By understanding the microbial and invertebrate communities in soil and water, scientists can identify key farming practices that influence nutrient cycling, helping to improve farming practices and reduce nutrient loss to waterways.


Our team are applying this method across a range of projects investigating agricultural practices that improve water quality.


Nitrate leaching in Melaleuca and sugarcane


This project investigated rates of nutrient loss under different land uses on a farm near Ingham, Queensland.

The project consisted of examining differences in microbe diversity and nitrate leaching in sugarcane, mature Melaleuca, restored Melaleuca, and grass.


Our team investigated:

  • Microbe diversity including bacteria, fungi, and nematodes, using soil metabarcoding.


  • Soil properties such as pH, electrical conductivity, total carbon, total nitrogen, and organic matter.


  • Nitrate leaching, using the ion-exchange resin method.


The team found substantially higher levels of nitrate leaching from sugarcane than all other sites. Even when the same high levels of nitrate were applied, sugarcane leached significant amounts of nitrate while mature Melaleuca did not.


These results suggest that the restoration of Melaleuca and removal of sugarcane in low-lying, flood-prone sites could eliminate nitrate leaching from these low-productivity areas when wet season floods deliver and deposit nitrogen. As this would reduce nitrogen runoff to the Great Barrier Reef, Melaleuca restoration could serve as a method to gain credits through the Queensland Government’s Reef Credit Scheme.


A report on this study is available here and a news story: The benefits of converting flood-prone cane paddocks into melaleuca plantations. This project was funded by Greening Australia.


Effects of mulch on soil nutrient retention and microbes


This project investigated the impacts of different mulch compost on nutrient retention and microbial diversity in soils on three farms around Rockhampton, across macadamia, lychee, and grazing systems.


Mulch is used to help stimulate soil microbes, which are important for nutrient cycling, breaking down organic matter, and controlling disease. Our team compared the effects of no mulch, woody mulch, and mulch made of water hyacinth (an aquatic weed), with and without the application of fertiliser on leaching and microbial diversity.

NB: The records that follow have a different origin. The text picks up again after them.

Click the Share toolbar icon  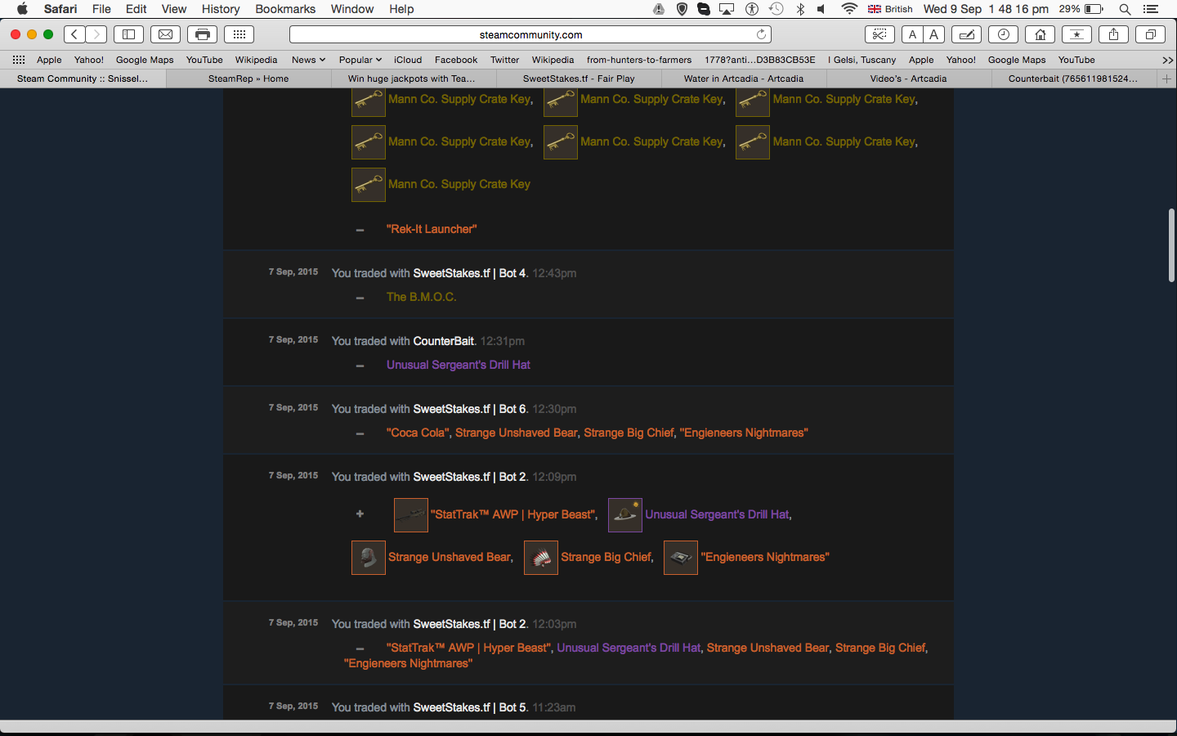[x=1113, y=34]
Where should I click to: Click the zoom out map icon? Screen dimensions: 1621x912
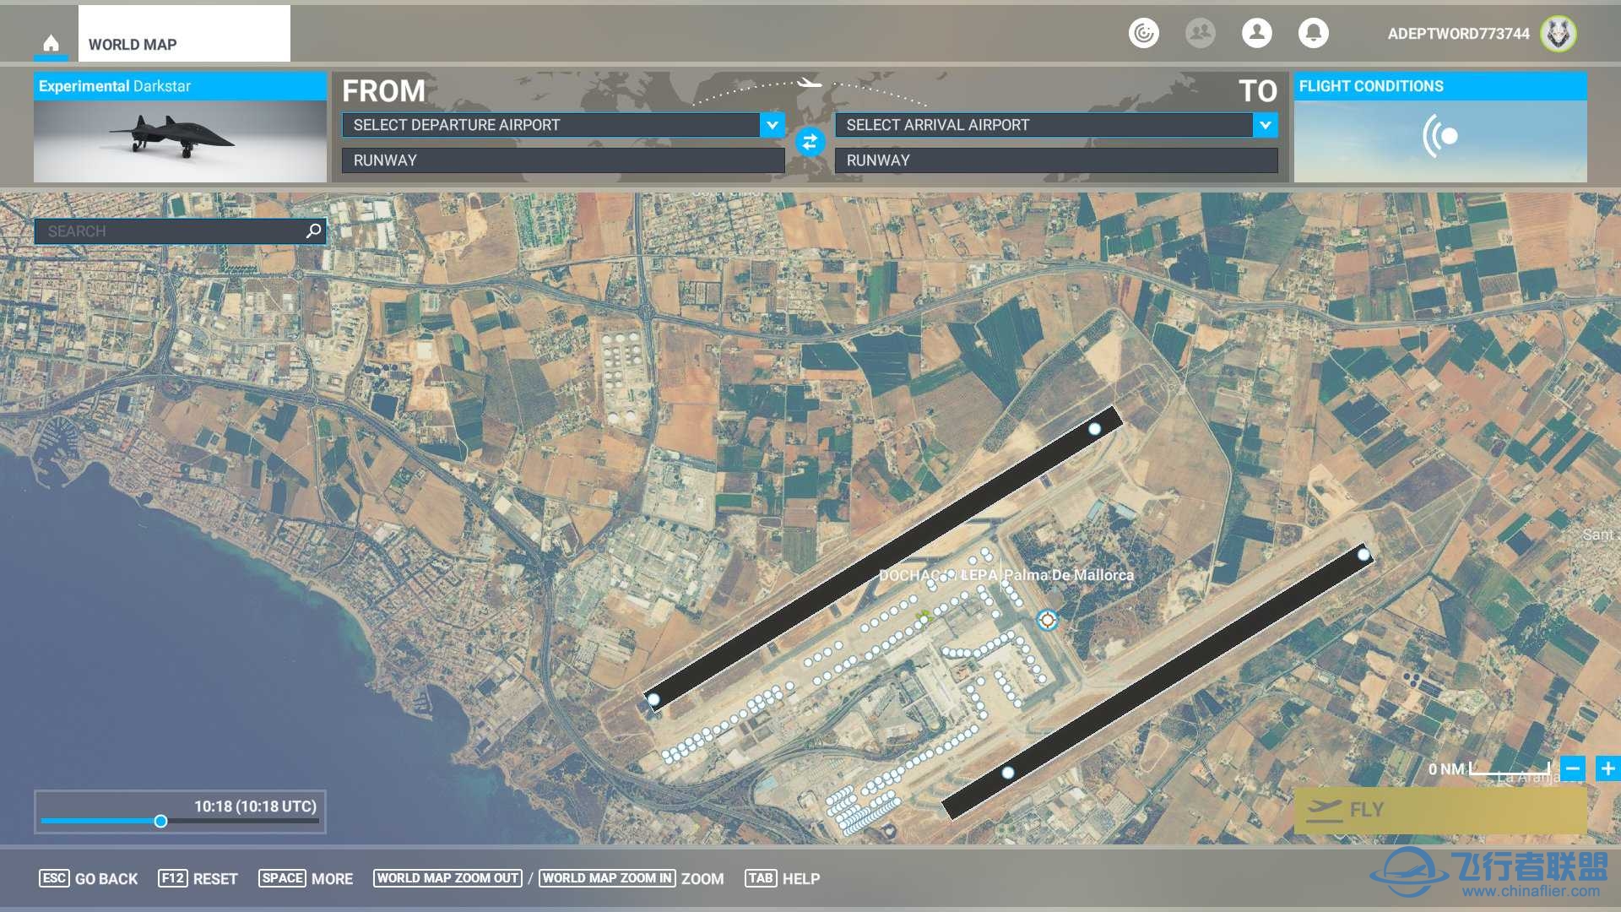[1571, 768]
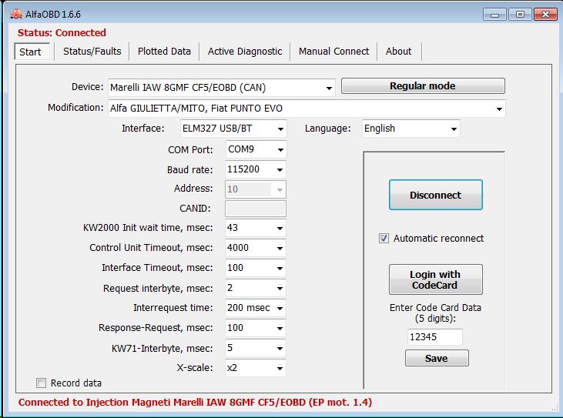
Task: Toggle the Automatic reconnect checkbox
Action: [384, 239]
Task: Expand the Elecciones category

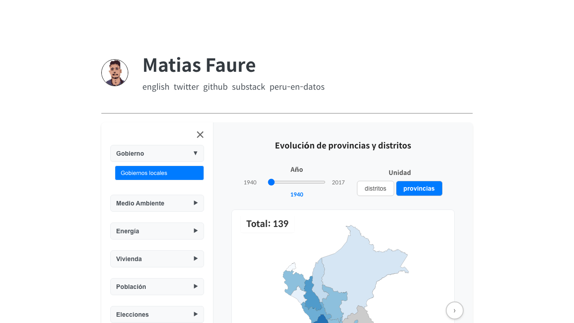Action: [x=157, y=314]
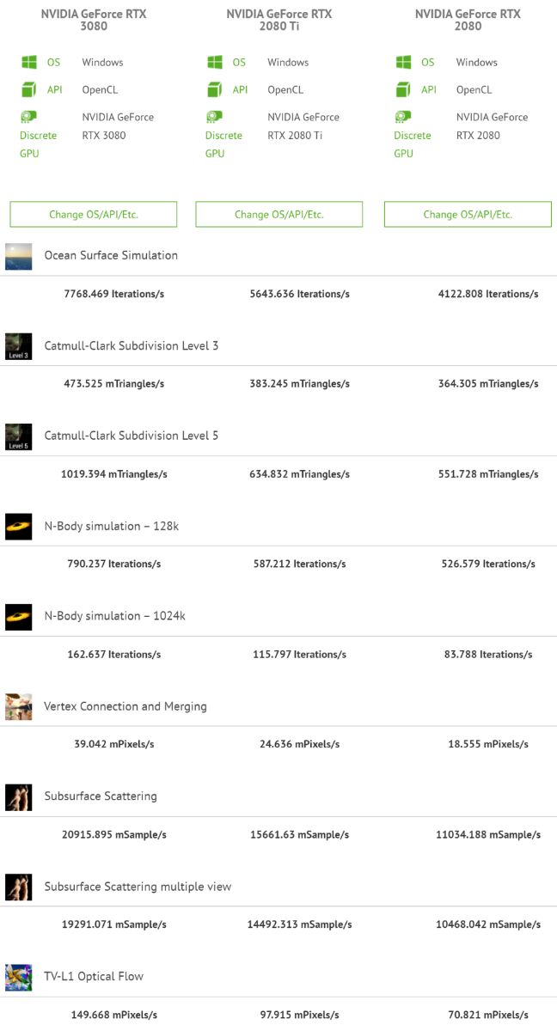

By studying soil microbes (bacteria, fungi, and nematodes) and soil properties like pH and carbon levels, our team could measure microbial diversity and nitrate leaching in each mulch type at each farm.


Results found that water hyacinth mulch increased microbial diversity associated with nutrient cycling and decomposition, but this varied depending on vegetation type and soil conditions. This means that microbes facilitate the mobilisation of nutrients so they are available for plants but may also be at risk of leaching.


While woody mulch was more closely associated with stabilisation of organic matter and suppression of nematodes, which could be useful to control plant parasitic nematodes that reduce crop health. Soil microbe assemblages were found to differ considerably between the three different agricultural systems, making any findings and recommendations context-dependent.


Outcomes of this project will address ways to practically reduce nutrient leaching and use of fertilisers and pesticides. This will have significant flow-on effects for water quality by reducing runoff at the source.


This project was funded by Fitzroy Basin Authority, the Cooperative Research Centre for Developing Northern Australia, Rockhampton Regional Council, and the Queensland Government.